Home Cyber Attack BadPower Attack Can Burn A Device By Hacking Fast-Charging Devices

BadPower Attack Can Burn A Device By Hacking Fast-Charging Devices

by Abeerah Hashim

While fast-charging helps you use your device without charging breaks, it can potentially harm your device too. The feature isn’t dangerous in itself. Rather an attack strategy dubbed BadPower may exploit this feature, causing your device to burn.

BadPower Attack Exploiting Fast-Charging

Researchers from Tencent Security Xuanwu Lab have devised an attack exploiting fast chargers. Dubbed BadPower, the attack may exploit the feature to throw excessively high voltage to the devices causing them to burn.

Sharing the details in a blog post, the researchers explained that a potential attacker may hack the respective fast charger and rewrite its firmware code to change the voltage delivered.

While most chargers deliver 5V power as a standard, the hacking attack may cause them to deliver up to 20V. This excessive voltage may damage the hardware of the power receiving equipment, even triggering a burn.

Such manipulative voltage change may also accompany a miscommunication between the charger and the other equipment. While the hacked charger may communicate a 5V power transmission, in effect, it would deliver more voltage.

To conduct the attack, an attacker may simply hack the charger’s firmware by connecting a special device to it that mimics a phone. Then, whenever any device is connected to the hacked charger, it would be damaged due to power overload.

In their study, the researchers tested 35 of the 234 available fast-charging devices in the market. From these 35, they found 18 belonging to 8 different brands vulnerable to BadPower. From these 18, 11 chargers could fall prey to BadPower when attacked through digital terminals.

The researchers have shared the details of the exploit and a PoC video in their post.

Possible Mitigations

According to the researchers, most brands may address this problem by updating the charger’s firmware.

Whereas, for the future, the vendors may consider including the following checks in the chargers’ design.
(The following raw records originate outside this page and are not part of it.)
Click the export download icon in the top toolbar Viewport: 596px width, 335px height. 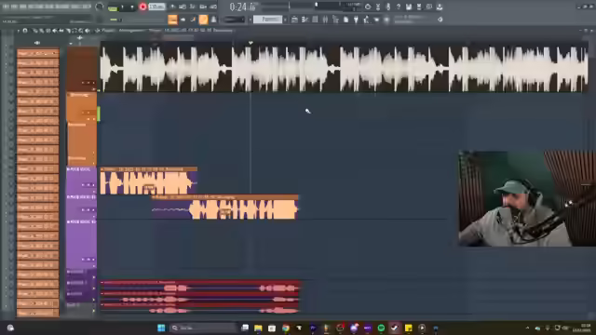440,7
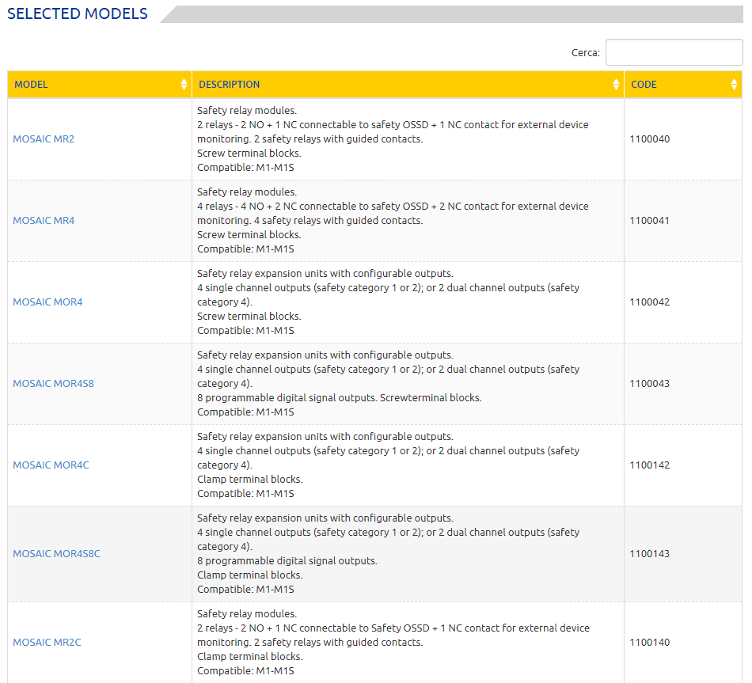Viewport: 752px width, 683px height.
Task: Click the MODEL column header label
Action: pos(31,85)
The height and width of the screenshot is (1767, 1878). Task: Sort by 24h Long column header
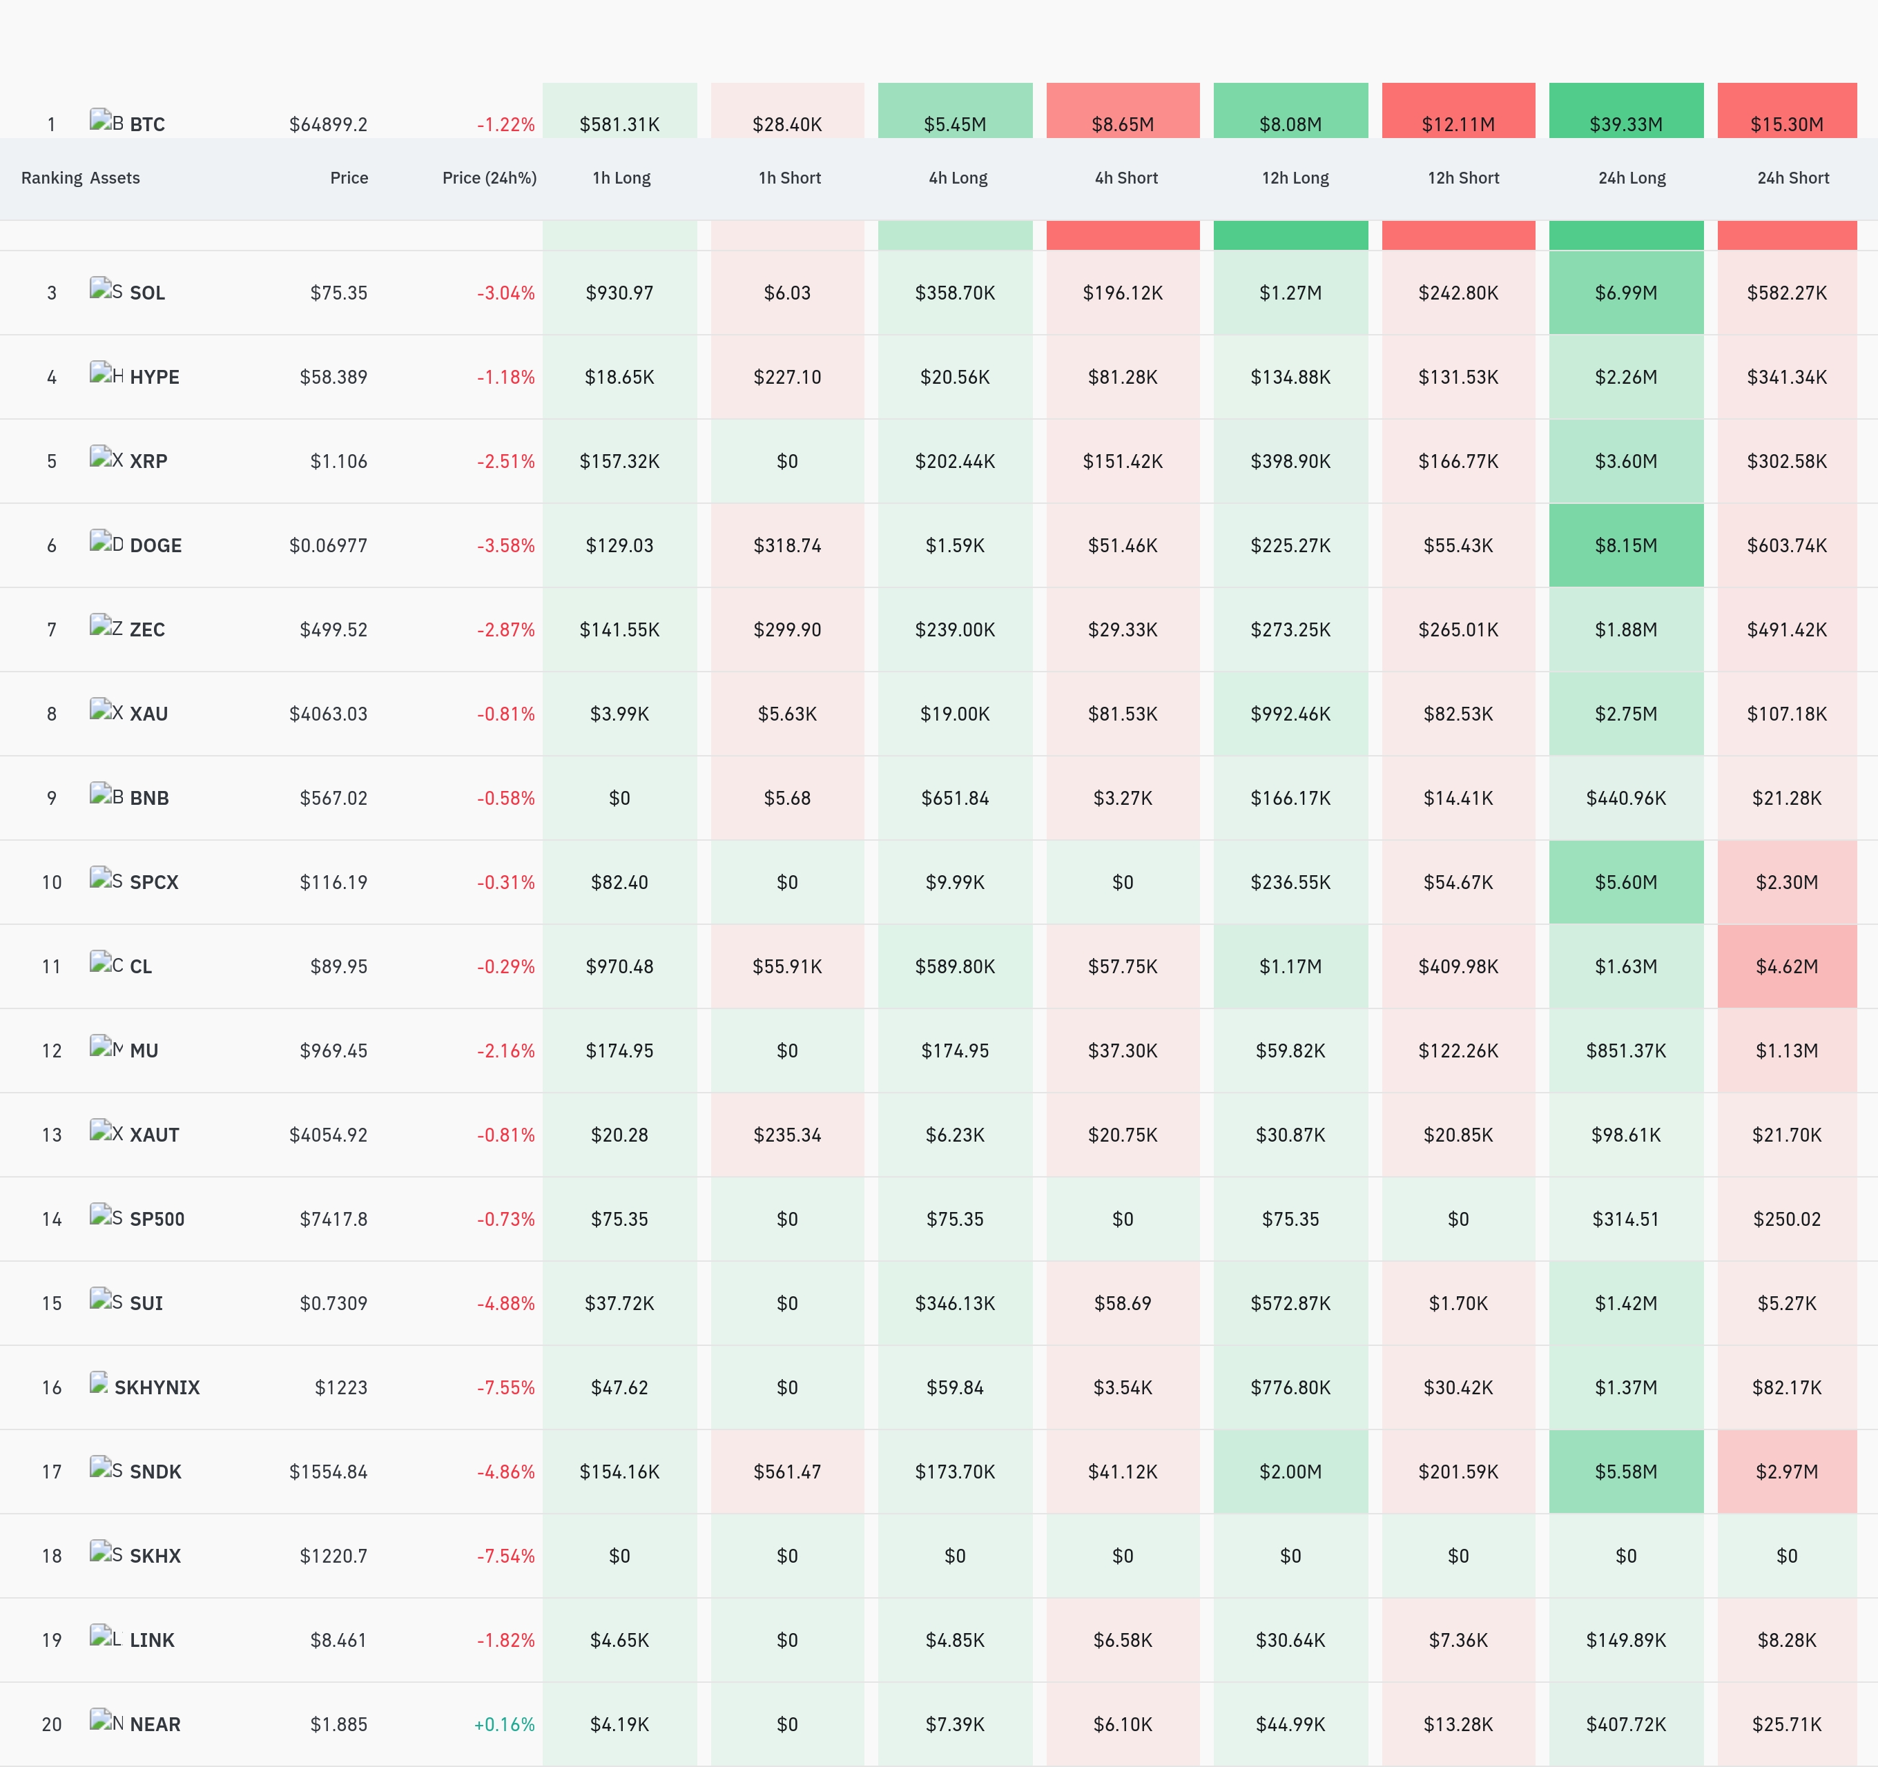click(1631, 178)
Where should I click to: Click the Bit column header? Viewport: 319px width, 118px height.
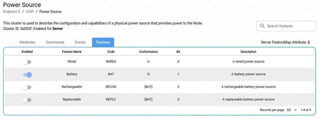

  • Verification of the device connected to the USB port before accepting a firmware change, or entire removal of this feature
  • Assessing the firmware code for any known vulnerabilities

Besides, for general users, the researchers advise not to share chargers and power banks to others. Also, they suggest not using fast-charging alternatives to charge devices that do not support fast charging, because such devices may not have better protection against power overload.